Segment Start: TEXT EXCERPT
Storaro began collaborating with Rosco on the creation of a collection that would feature a single gel for a single color; the result was a new collection that encompasses the seven colors that prismatically break out of white light: red, orange, yellow, green, blue, indigo and violet. Storaro suggested that the collection be named after Sir Isaac Newton, who is credited with discovering the array of colors, but Rosco elected to name it after Storaro instead.


Paul's father, Duke Leto Atreides is portrayed by William Hurt.

The use of VS gels on Dune was another cost-effective measure. “When you use more than one layer of gels, the heat from the light destroys them, and it becomes twice as expensive to use them,” Storaro points out. “In addition to using single gels, we kept the lights from the dimmer board down until we rolled camera, so I was saving money on both the lights and the gels — it takes time to change both.”


Storaro selected Kodak Vision 200T (5274) stock for the production, noting that the emulsion “has enough sensitivity to make my work on a soundstage very comfortable. It [cuts well with] any other high-speed film, and the color and contrast will hold up.” He adds that Kodak stocks have noticeably improved since he shot Dick Tracy in 1990. “At that time, the film was not able to reproduce specific tonalities such as indigo and violet, and I met with Kodak representatives to discuss that,” he recalls. “The new negatives and positives are more selective in reading different wavelengths — you can tell the difference between blue, indigo and violet.”


Harrison notes that although Dune is set in the future, “it’s almost retro, more like Shakespeare than Heinlein or Asimov. The story is very classical — a young prince is taken from his home by his father, who is loyal to the emperor, to a world where he has no desire to go. Conspiracy is everywhere. There is fighting over the wealth of the empire, and the boy is left to die in the desert. He’s adopted by the indigenous desert people, who are seeking a messiah; he plays into their myths, becomes their hero and leads them in a successful rebellion against the empire.


Baron Harkonnen (Ian McNeice) is presented in red lighting throughout the miniseries.
Segment End: TEXT EXCERPT
Segment Start: STORED DATA
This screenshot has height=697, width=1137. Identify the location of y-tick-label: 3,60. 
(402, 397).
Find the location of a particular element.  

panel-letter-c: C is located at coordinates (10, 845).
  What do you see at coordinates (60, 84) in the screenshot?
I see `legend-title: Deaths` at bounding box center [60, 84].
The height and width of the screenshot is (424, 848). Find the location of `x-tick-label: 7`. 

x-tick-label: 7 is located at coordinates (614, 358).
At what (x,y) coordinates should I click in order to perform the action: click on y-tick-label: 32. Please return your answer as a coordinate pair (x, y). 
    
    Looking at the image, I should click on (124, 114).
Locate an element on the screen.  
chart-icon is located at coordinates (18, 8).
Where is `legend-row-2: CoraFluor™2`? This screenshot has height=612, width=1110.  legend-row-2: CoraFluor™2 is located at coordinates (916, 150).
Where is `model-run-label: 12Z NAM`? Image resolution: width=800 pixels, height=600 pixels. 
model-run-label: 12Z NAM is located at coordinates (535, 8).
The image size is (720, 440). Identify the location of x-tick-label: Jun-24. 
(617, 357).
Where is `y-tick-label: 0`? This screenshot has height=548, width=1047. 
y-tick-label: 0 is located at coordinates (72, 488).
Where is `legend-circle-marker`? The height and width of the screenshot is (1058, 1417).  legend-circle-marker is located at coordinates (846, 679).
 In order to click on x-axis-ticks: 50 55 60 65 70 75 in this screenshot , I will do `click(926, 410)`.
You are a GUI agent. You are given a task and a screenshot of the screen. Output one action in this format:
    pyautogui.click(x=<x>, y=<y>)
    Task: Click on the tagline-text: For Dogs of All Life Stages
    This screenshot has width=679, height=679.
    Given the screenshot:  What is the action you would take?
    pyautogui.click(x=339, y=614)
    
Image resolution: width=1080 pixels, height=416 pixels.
Segment End: STORED DATA
» **ACTIVITIES**
1. In the Dune cinematography excerpt, which Kodak film stock did Storaro select for the production?
2. Continue the Dune cinematography excerpt, picking up after its final sentence.

» **RESPONSES FOR EACH TASK**
1. Kodak Vision 200T (5274).

2.
“Early on, I told Vittorio I wanted to shoot Dune in a traditional, classical style,” Harrison continues. “I did not want to create a fast editing pace, and I did not want to use handheld cameras. I wanted to dispense with most of the contemporary cinema vocabulary. I wanted to go back to the classic style, which Vittorio was very happy to do.


“This meant that the lenses we wound up using were generally in the 25mm range. Rarely did we go above the 75mm focal length. There were a few instances where, for an emotional moment, we went to 200mm or 300mm, but we mainly used wider lenses.


“I wanted the camerawork to be a function of telling the story,” says Harrison. “One day, when I was worried about how we were staging a particular scene, Vittorio told me a wonderful thing. He said, ‘John, you have to pick the spot where you want the camera to be at the key moment, and back up from there. That way, the camera will be at the perfect place for the scene [when you reach] that moment.’ The camera moves in Dune were all designed to get to that moment.”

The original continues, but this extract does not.